Local councils are to receive a £5m boost to their funding to help them tackle rogue landlords, Housing Minister Brandon Lewis announced last Friday.
The extra funding is to be divided among 48 councils to enable them to tackle those landlords who operate on the fringes of legality, providing accommodation which is squalid and dangerous.
In some locations hundreds of “beds in shed” type housing has been accumulating which councils need to target with sustained raids and inspections, and in the worst cases, demolish the offending buildings. In some authorities the councils has no idea of the make-up of housing in terms of the owner v renting sector, so increasing street surveys will be one of the vehicles by which this problem can be tackled.
The housing minister has been under pressure from landlord bodies and responsible landlords to do something about the rogues. The minister has emphasised the negative impact this type of housing is having on society: noise, poor sanitation, fire risks, and anti-social behaviour.
The new funding comes along with a host of new rules and regulations in the soon to be passed Housing and Planning Bill, which is designed to protect private tenants and route out the rogue landlords. One of the main measures will be the compilation of a database of those landlords and letting agents convicted of certain offences, along with banning orders for the most serious and prolific offenders.
Mr Lewis said:
“Many private rental tenants are happy with their home and the service they receive, but there are still rogue landlords that exploit vulnerable people and force their tenants to live in overcrowded and squalid accommodation.
“We are determined to tackle these rogues which is why we are providing 48 councils with extra funding, so they can get rid of the cowboy operators in their area and bring an end to tenants living in miserable homes in the name of profit.

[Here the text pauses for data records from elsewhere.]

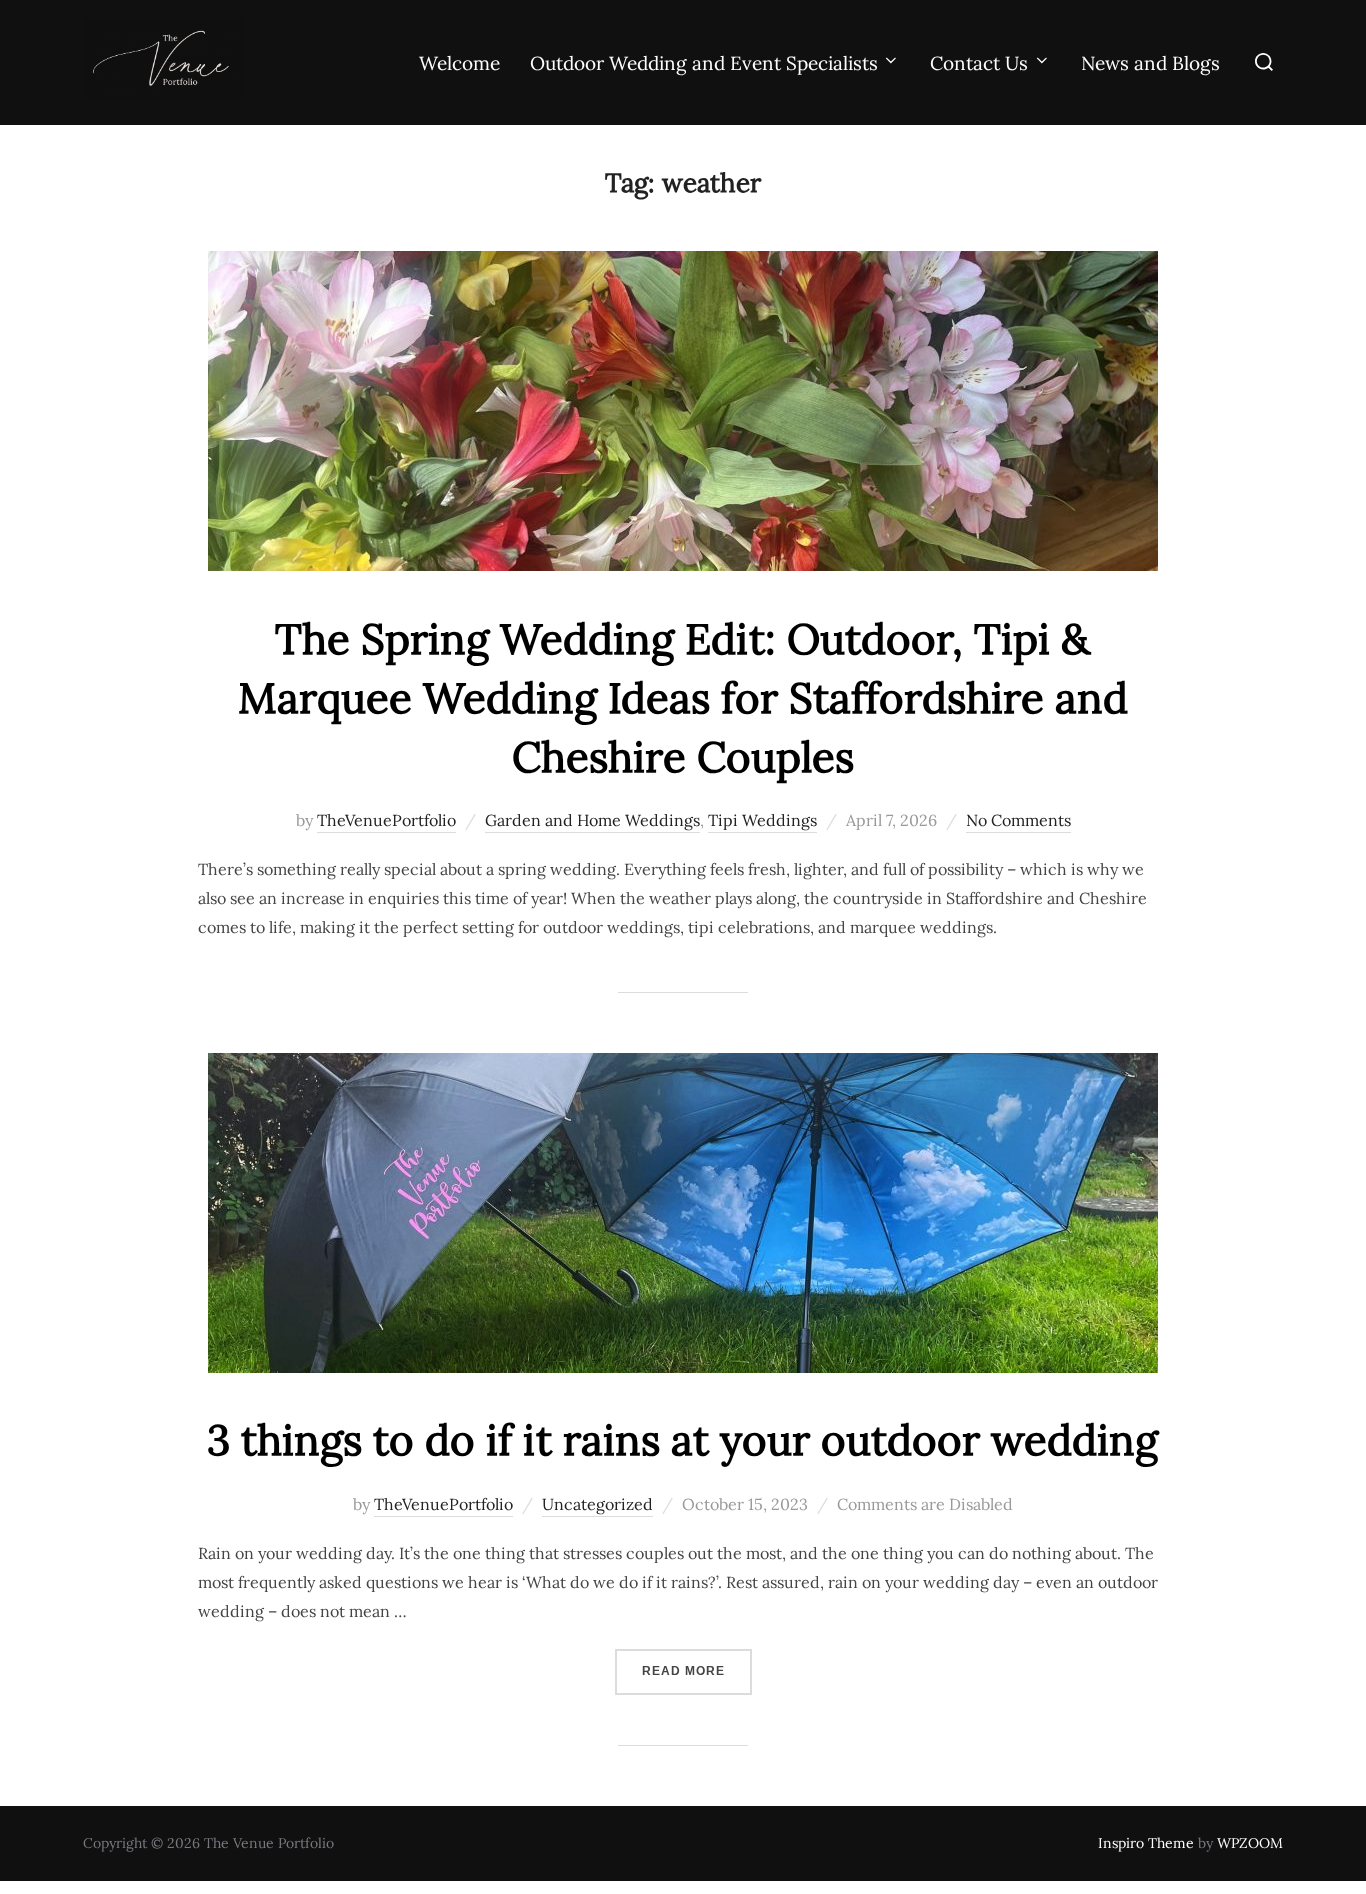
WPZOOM (1250, 1843)
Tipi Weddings (762, 820)
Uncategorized (597, 1504)
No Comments (1018, 820)
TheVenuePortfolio (386, 820)
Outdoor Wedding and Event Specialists (704, 63)
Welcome (459, 63)
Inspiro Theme (1146, 1843)
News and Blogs (1150, 63)
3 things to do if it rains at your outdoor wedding (682, 1440)
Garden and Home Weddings (592, 820)
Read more (697, 1670)
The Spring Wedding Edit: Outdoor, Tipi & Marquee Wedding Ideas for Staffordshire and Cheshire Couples (683, 698)
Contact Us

“We also want to raise the quality and choice of rental accommodation across the sector. The funding will ensure tenants know what level of service they can expect and have confidence to get help and take action if things go wrong.”
Cllr Peter Box, Local Government Association Housing (LGA) spokesman, said of the initiative:
“Councils are at the forefront of tackling rogue landlords and the announcement of this funding will assist councils who have been increasingly affected by the growing problem, and will help towards bringing the system for prosecuting rogue landlords into the 21st century.
“The private rented sector is growing and, with limited resources and competing funding pressures, councils are working hard to ensure that rogue landlords are dealt with robustly and effectively. However, they are too often being hamstrung by an outdated system. It can take more than a year to prosecute a rogue operator and in many cases paltry fines are handed out to criminal landlords.
“Proposals in the Housing and Planning Bill for banning orders for the worst operators in the private rented sector will help councils tackle this issue, as will the flexibility to issue fines to private landlords as an alternative to prosecutions. We will be working with the Government to ensure measures in the Bill are properly resourced so councils can make full use of them.”